2020 won’t matter if Republicans destroy the country

Who cares who gets to be president of an ash-heap of a nation?

It’s fitting that on Tuesday — the same day that our government voted to move debate forward on needlessly stripping health care from millions — the world’s dumbest pundit Chris Cillizza hit publish on 650 words about why he thinks Joe Scarborough, erstwhile congressman and television host, is running for president. The case rests on Scarborough writing an op-ed about Trump ruining the Republican Party and the fact that and his co-host Mika Brzezinski are the topic of a recent New York magazine cover story, but like so much of what Cillizza says or thinks, it’s wrong and it doesn’t make any sense to anyone whose brain hasn’t been broken by useless D.C. gossip.

And as for 2020 itself, it shouldn’t matter to anyone yet at all.

For all of his many faults, Cillizza is far from the only one to be doing this sort of pontificating about the next presidential election. On Monday, Essence  published a piece that attempted to dispel some of the arguments against Kamala Harris, a freshman California senator from the center-left wing of the party who has been frequently mentioned as a 2020 candidate. Nor is this anything new: two days after the 2012 election, Politico  predicted that the 2016 election would be between Hillary Clinton and Jeb Bush (they got it half right); a few days later, the New York Times  speculated on Chris Christie’s prospects.

Whoever faces Trump in 2020 is most likely going to suck.

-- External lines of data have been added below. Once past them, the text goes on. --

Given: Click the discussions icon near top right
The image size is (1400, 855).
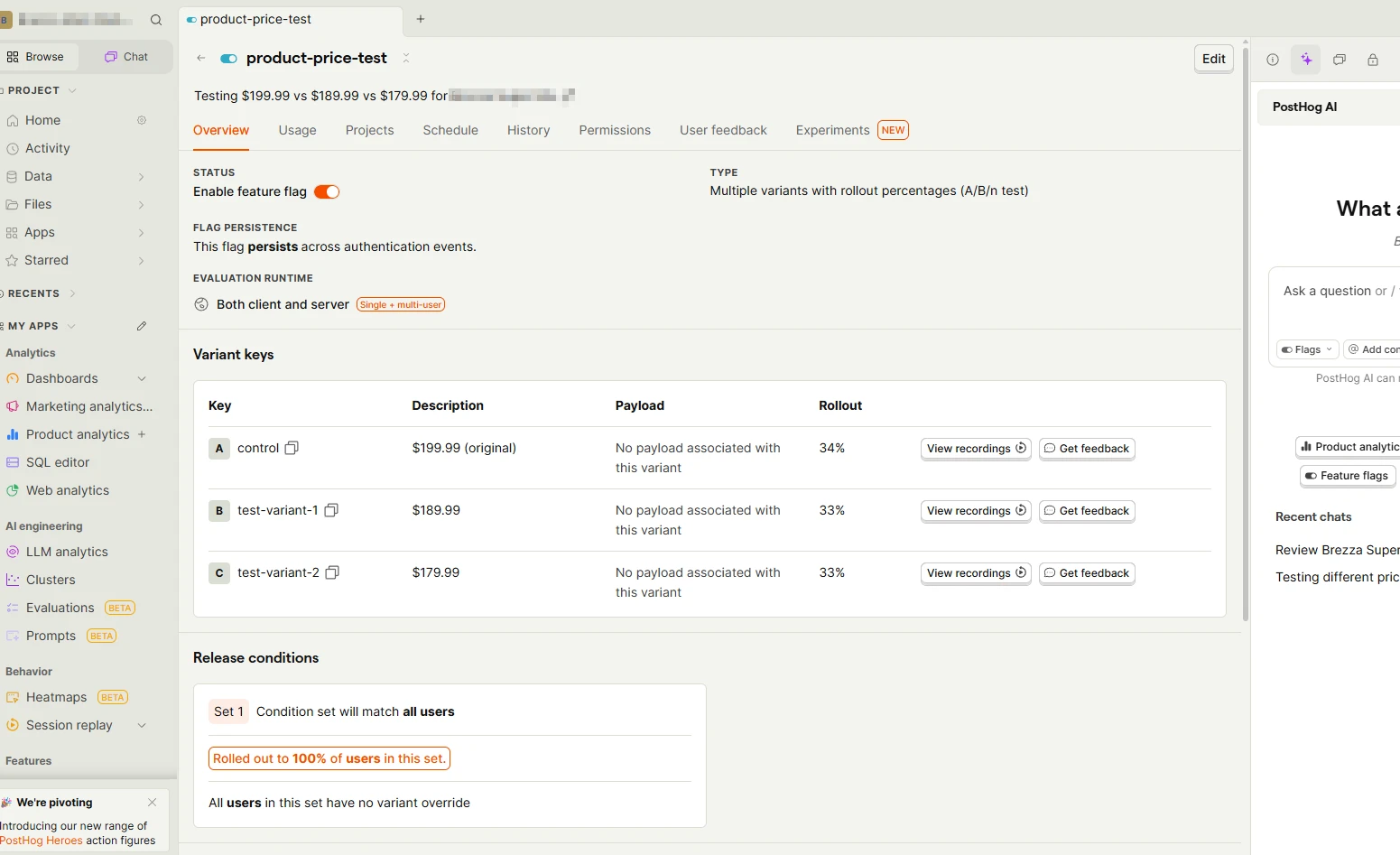Looking at the screenshot, I should pos(1340,60).
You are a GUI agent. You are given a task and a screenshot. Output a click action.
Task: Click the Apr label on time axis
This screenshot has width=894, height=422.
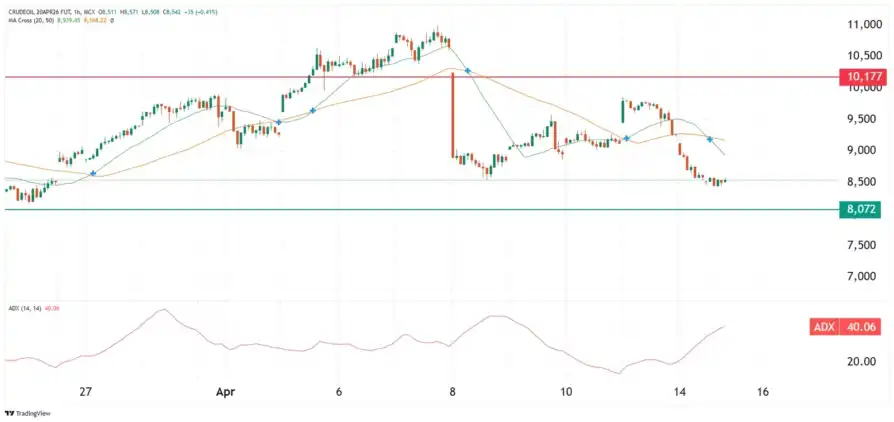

Cillizza and his ilk are incorrigible, but this time around it’s not just pundits who are talking about this. This year has seen a spike in this conversation, though, especially as the gullible cry out for a Reasonable Republican to primary Trump in 2020 and the center and the Bernie left’s continuing fight over last year’s Democratic primary and attempt to establish control over the progressive movement spills into arguments about who’s best positioned to run in 2020. The former is beyond saving; for the latter, it could not be a dumber fight at a dumber time.

The country is in the middle of a full-blown crisis on several fronts, from health care to the environment to the stripping of civil liberties for LGBTQ citizens. The only obstacle to the final destruction of our safety net is the Trump administration and congressional Republicans’ own incompetence; if Trump were slightly less of an idiot, Obamacare might already be dead right now, we might be even further down the warpath with Iran, and we might have a national voter ID law on the table.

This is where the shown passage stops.